Sporting
The Amazonian Sporting Trip of a Lifetime
Deep in the jungle of the Amazon Basin lies a surprisingly well-appointed lodge, where the only thing that tops the amenities just might be the fishing
Photo: Eric Kiel
You can reach a certain age at which there are only two categories of fishing trips worth carrying you away from your pipe and slippers: those on which the fishing itself is so good that you couldn’t care less about where you are doing it, and those on which the where you are doing it is so stimulating and new that the fishing itself happily takes a backseat to the adventure of being there.
The ideal, of course, as rare as it is unforgettable, is a trip that marries the two categories into one of adventure and discovery on which the fishing happens to be superb—exactly like the jaunt my daughter, Greta; her husband, Michael; a group of our friends; and I were lucky enough to take last spring to the Brazilian Amazon.
None of us were in any doubt that it would relentlessly be a fishing trip, since the pretrip literature made it clear that our lodge offered scant other options. And after flying in two chartered Caravans 350 miles north of Manaus, Brazil, over an unbroken green sea of jungle canopy, with no more emergency landing possibilities than the mid-Pacific, to forty-eight miles north of the equator, just short of Venezuela to the northwest and Guiana to the northeast, in one of the Amazon basin’s last surviving tracts of uncut and all-but-uninhabited rain forest, none of us could doubt that it would also be an adventure.
Photo: Eric Kiel
It is the last week of March. Thirteen of us, eight men and five women, step out of the Caravans into a midmorning’s hammering heat, and there to greet us as if conjured up are a young couple named Suzanne and John who are proffering trays of cold caipirinhas, the refreshing and addictive Brazilian rum drink. I say a pox on anyone who holds that adventure must go without creature comforts, and I am not the only one in our group relieved by this first hint that Agua Boa Amazon Lodge is in agreement.
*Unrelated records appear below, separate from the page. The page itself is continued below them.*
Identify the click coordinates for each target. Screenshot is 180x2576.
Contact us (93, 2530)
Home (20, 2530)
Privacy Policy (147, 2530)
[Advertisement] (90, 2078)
The lodge appears as conjured as the drink bearers. Carved out of a patch of jungle overlooking the Agua Boa River are six red-roofed stucco guest bungalows, a main lodge building, staff housing, a generator shack…a swimming pool with an open-air bar at one end?! One rubs one’s eyes. And then shakes hands with Carlos Azevedo, fifty-three, the affable and—as we are to learn throughout the week—astonishingly capable lodge manager.
Built by a doctor from Manaus in 2001, and now owned by a Brit with the swashbuckling name of Lance Ranger, the lodge is eighty air miles from the nearest town and fifty from the nearest habitation, a village of Yanomami Indians. It controls over one hundred miles of the Agua Boa River, and that land backs up to an enormous national wildlife reserve. The word remote doesn’t begin to cover it.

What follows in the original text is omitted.